The doctors told me my son would not live. He is now 18 months old
10 weeks after being told her baby had a fatal condition, Anita Boyle got news he would be ok
Anita Boyle with her son Conor: ‘We need to amend the Eighth, not repeal it.’
There are many different reasons women terminate their pregnancies, or continue with them in challenging circumstances. In advance of the referendum on whether to retain or repeal the Eighth Amendment on May 25th, The Irish Times has asked readers (women and men) to share their personal experiences. This is one of the stories we received.
The picture above is me with my now 18-month-old son Conor, the boy doctors told me would not live.
In April 2016, at just under 12 weeks pregnant during a routine scan in Abu Dhabi where we were living at the time, my doctor bluntly told me my baby more than likely had a chromosomal abnormality. I left the hospital absolutely devastated, as I tried to come to terms with what I had been just been told.
I already had two healthy children, I was only 29. The news floored me. This couldn’t possibly be true.
Discussing our options with our doctor, we were offered a Chorionic Villus Sampling (CVS) test, which diagnoses chromosomal abnormalities. This was not without its risks however, and a 1 per cent miscarriage rate was cited. During the procedure a needle is inserted into the placenta and a sample is taken. Lying on the bed watching my little boy on the scan machine was horrific.
Initial results came quickly and we were told our baby was ok and there was no sign of T13 (Pataus Syndrome), T18 (Edwards Syndrome) or T21 (Down Syndrome). We were so relieved. The lab was to finish the results but they didn’t expect anything else.
A week to ten days later, while my husband James was in Ireland, I was visiting friends who had just had a baby and the phone rang. It was the hospital asking me to come urgently.
During the visit I was told that my baby had Trisomy 2, a condition so rare that the doctors had no idea what that meant for him. They just knew it was bad, and that he would more than likely not survive the pregnancy. If he did live, it would only be for a short time. To say we were devastated was an understatement.
In the Middle East, termination is illegal. Thankfully “choice” was not an option for me there.
Over my next two appointments, doctors discussed my options. The favoured option by my doctor, who was British, was a termination, which I would have to travel to England for. It would be kinder for me, they could not tell what difficulties my baby would have, and by the time an amino came back it would mean a late second trimester termination, which she said would be too difficult for me. She detailed the process and made a case for how a termination now at 15 weeks would be more compassionate, as he was never going to live.
It is difficult in this position, when you are at your most vulnerable, not to trust and listen to a doctor’s advice. She said she would contact her colleagues at the Foetal Medicine Unit at Liverpool Women’s Hospital to arrange everything if I decided to go ahead.
Genetic counselling had been suggested, so my husband booked an appointment with a genetic counsellor in Dublin. As I sat with my doctor discussing termination, James was sitting in Ireland speaking to a doctor who gave us hope, one who never offered termination as an option, but went through our case and made the informed decision that we must do an amniocentesis, which involves testing the amniotic fluid. We were young, had two healthy children, and I had made it to 15 weeks which to him meant that this issue was more than likely placental. He couldn’t guarantee a happy outcome, but he was 80 per cent sure our baby was ok. We proceeded with his plan and had the test.
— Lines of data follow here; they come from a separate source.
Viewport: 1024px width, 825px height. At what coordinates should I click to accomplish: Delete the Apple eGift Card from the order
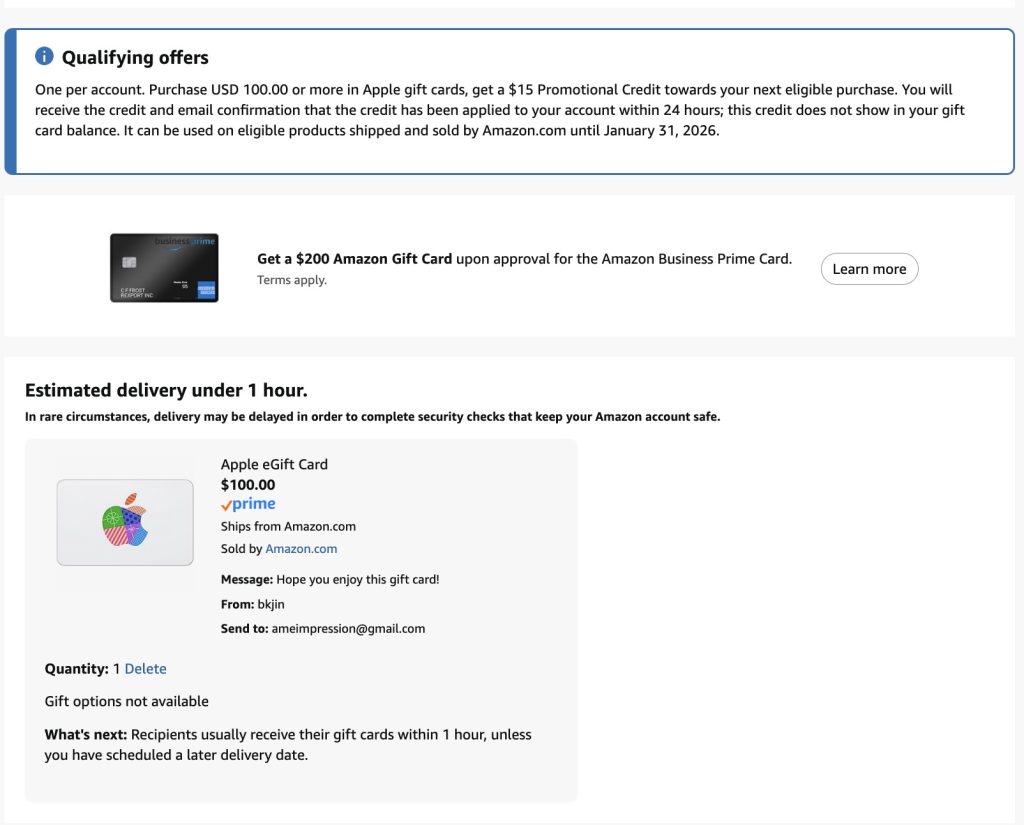click(145, 669)
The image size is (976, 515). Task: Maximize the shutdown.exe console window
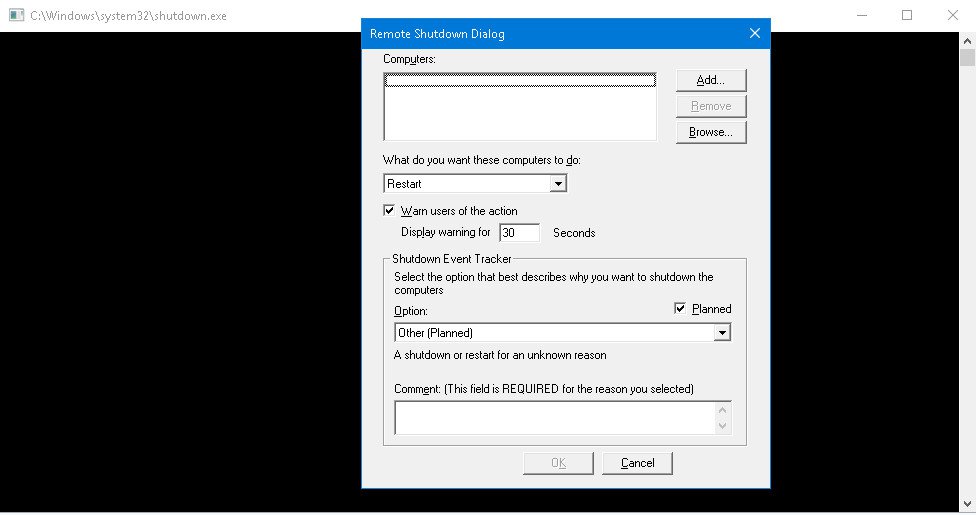[x=907, y=15]
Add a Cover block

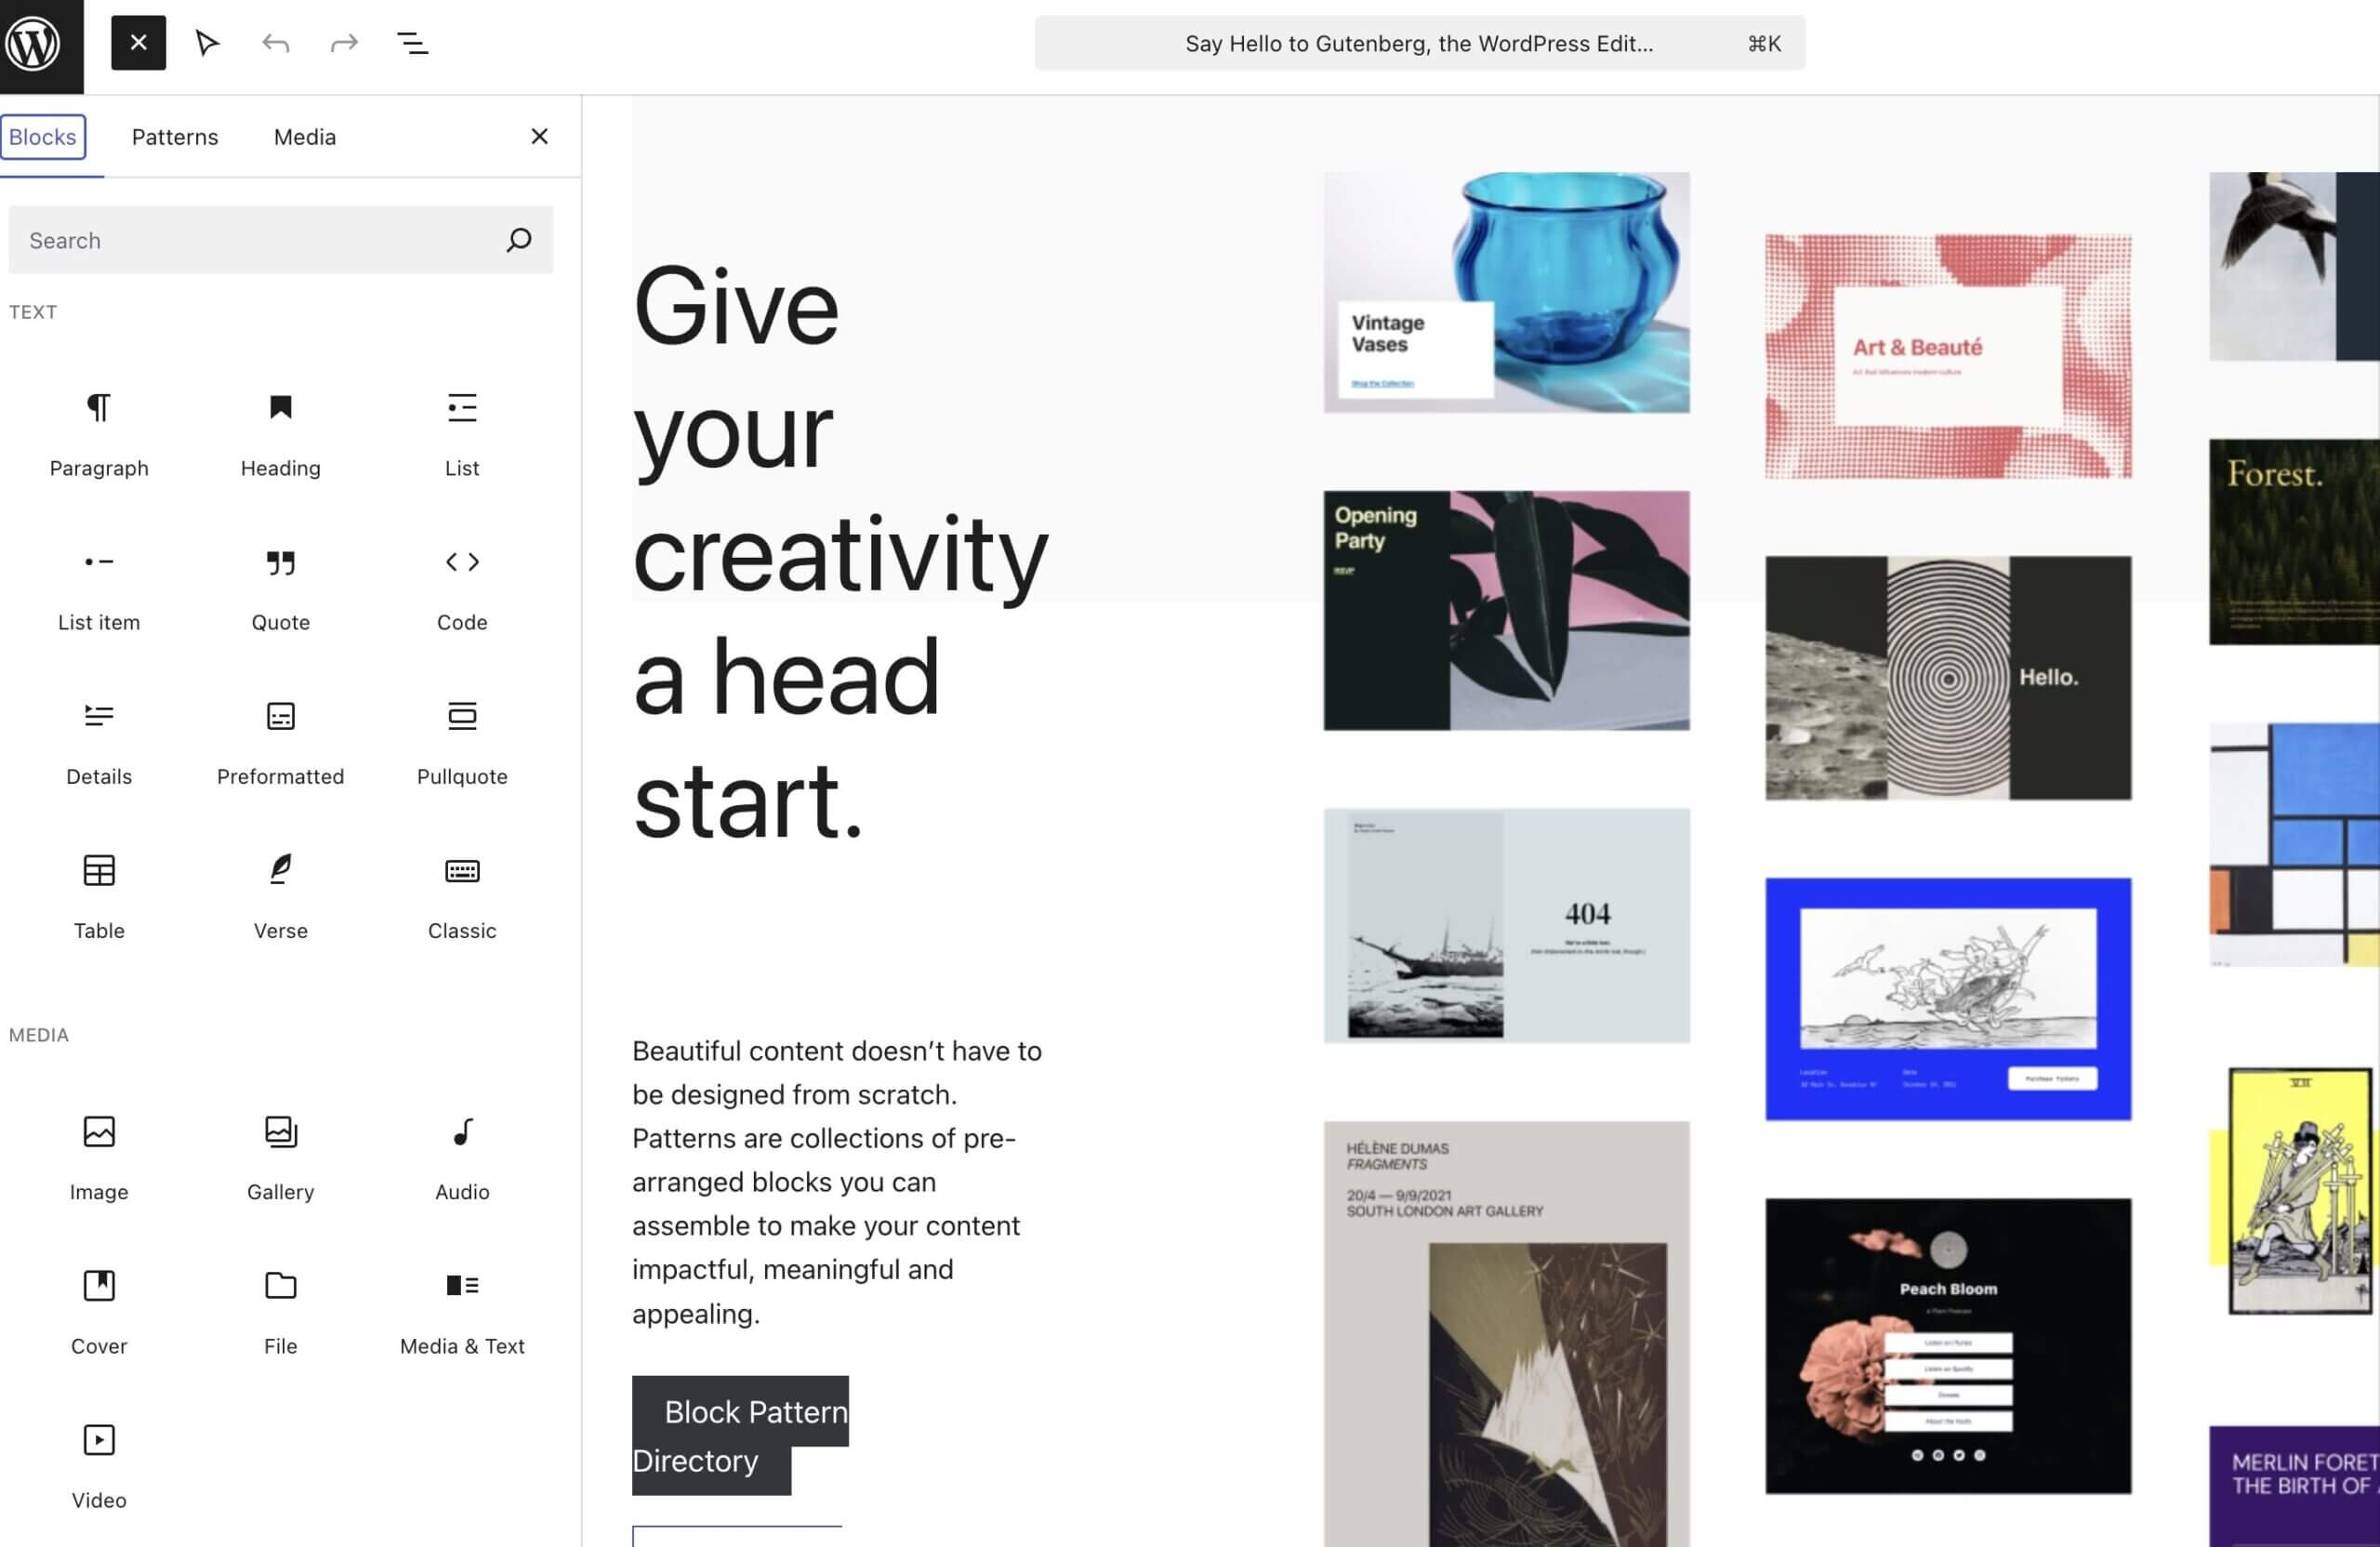point(99,1311)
At almost 22 weeks pregnant, 10 weeks after being told my baby had a fatal condition, we finally got the news that he was going to be ok, and his condition was indeed placental. We moved back to Ireland, and while I was monitored carefully, our little man was born healthy. The devastation and the stress followed me throughout my pregnancy and for a long while after his birth. The “what ifs” haunted me for almost the first year of his life.
So while my story was really difficult for me, it and other difficult stories like it really have nothing to do with the current referendum on the Eighth Amendment as it is proposed.
I have heard people state they are voting yes for choice, yes to 12 weeks, yes for rape victims and yes to those who have FFA diagnosis that need to travel. But this is not what we are being asked to vote on.
I know there is a need for terminations at times. I know some women would have taken a different path to me. I know we need to do better, to support those who have been raped and find themselves pregnant. I know we need to look at how we educate and empower women. But we are not being asked about the hard cases on May 25th.
We are being asked to remove the constitutional right to life of all unborn babies. Those that are wanted, and those that are not. We are being asked to remove the Eighth Amendment and replace it with: “provision may be made for the regulation of termination in pregnancy”. There will be no limit in our Constitution. By voting Yes, we hand the power to legislate for terminations in pregnancy to this Government and all future governments. They can change the limit without our say. If a 12-week limit was written into the Constitution there would be broader consensus. They wrote a four-year limit in for divorce.
Read the Referendum Commission’s independent booklet, and inform yourself on what it is we are actually voting on. You certainly won’t find a 12-week limit there.
We need to amend the Eighth, not repeal it.